A chi conviene questo modello
Qwen3.8-Flash-Next interessa per due ragioni distinte. La prima è pratica, cioè un modello capace a un listino da fascia bassa, con la possibilità di installarlo in proprio. La seconda è di prospettiva, perché mostra in anticipo la direzione di Qwen4, e l’idea di spostare parte della conoscenza dalla scheda grafica alla memoria di sistema potrebbe essere imitata rapidamente.
Se costruisci agenti che macinano molte richieste, automatizzi flussi d’ufficio o lavori su codice con revisione iterativa, questo modello offre oggi un rapporto tra capacità e spesa che merita una prova sui tuoi carichi reali.
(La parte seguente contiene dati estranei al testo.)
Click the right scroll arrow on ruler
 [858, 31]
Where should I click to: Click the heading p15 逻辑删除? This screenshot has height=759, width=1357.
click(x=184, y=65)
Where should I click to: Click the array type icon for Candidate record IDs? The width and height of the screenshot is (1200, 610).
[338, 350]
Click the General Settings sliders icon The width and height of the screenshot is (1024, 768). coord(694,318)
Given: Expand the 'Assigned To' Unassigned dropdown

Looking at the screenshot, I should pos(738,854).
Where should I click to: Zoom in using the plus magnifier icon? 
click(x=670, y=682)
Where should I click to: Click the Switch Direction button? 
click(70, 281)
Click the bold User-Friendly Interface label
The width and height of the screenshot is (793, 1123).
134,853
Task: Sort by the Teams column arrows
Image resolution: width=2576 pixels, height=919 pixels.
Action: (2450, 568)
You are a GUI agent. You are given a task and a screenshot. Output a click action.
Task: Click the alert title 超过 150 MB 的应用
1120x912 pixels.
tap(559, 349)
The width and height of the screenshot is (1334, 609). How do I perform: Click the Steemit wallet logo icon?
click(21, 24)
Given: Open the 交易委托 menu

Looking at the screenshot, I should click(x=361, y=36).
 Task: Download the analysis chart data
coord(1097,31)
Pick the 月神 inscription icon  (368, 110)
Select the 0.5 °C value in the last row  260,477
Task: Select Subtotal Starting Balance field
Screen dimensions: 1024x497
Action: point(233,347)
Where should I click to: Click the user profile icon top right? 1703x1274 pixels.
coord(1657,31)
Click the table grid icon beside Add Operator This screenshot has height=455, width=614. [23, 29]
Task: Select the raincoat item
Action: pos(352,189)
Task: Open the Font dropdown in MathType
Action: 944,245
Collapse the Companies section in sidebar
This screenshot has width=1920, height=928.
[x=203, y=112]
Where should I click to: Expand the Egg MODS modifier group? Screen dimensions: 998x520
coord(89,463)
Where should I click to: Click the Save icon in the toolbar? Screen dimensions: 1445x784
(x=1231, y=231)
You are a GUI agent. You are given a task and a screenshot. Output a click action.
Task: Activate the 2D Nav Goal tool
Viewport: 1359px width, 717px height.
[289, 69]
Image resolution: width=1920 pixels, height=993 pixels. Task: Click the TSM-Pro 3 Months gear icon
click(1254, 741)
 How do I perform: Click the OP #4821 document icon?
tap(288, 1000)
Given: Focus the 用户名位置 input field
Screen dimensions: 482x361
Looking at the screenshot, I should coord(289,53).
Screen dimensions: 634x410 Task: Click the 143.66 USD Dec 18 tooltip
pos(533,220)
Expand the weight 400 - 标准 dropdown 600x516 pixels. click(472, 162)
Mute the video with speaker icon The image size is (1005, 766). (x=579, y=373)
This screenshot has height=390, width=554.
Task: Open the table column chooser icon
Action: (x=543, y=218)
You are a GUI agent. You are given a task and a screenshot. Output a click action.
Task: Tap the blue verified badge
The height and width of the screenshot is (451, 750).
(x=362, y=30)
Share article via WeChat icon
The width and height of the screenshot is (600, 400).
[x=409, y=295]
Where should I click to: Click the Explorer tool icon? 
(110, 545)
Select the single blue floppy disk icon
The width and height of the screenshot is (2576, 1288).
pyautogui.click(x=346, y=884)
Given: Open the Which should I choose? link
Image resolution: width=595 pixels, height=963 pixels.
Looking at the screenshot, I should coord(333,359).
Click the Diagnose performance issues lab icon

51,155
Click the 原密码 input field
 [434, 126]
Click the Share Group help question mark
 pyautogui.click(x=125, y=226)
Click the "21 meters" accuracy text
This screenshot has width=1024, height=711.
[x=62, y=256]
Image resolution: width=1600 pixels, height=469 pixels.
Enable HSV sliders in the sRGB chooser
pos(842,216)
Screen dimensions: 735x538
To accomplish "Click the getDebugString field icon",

Se invece ti servono le prestazioni massime sui problemi più difficili, resta un gradino sotto.
La cautela principale riguarda proprio i benchmark, misurati dal produttore contro un modello Anthropic di sei mesi fa, quindi utili come indicazione ma non come verdetto. Con i pesi già scaricabili, in ogni caso, la verifica indipendente arriverà in fretta, e sarà quella a dire se l’architettura regge davvero la promessa che porta con sé.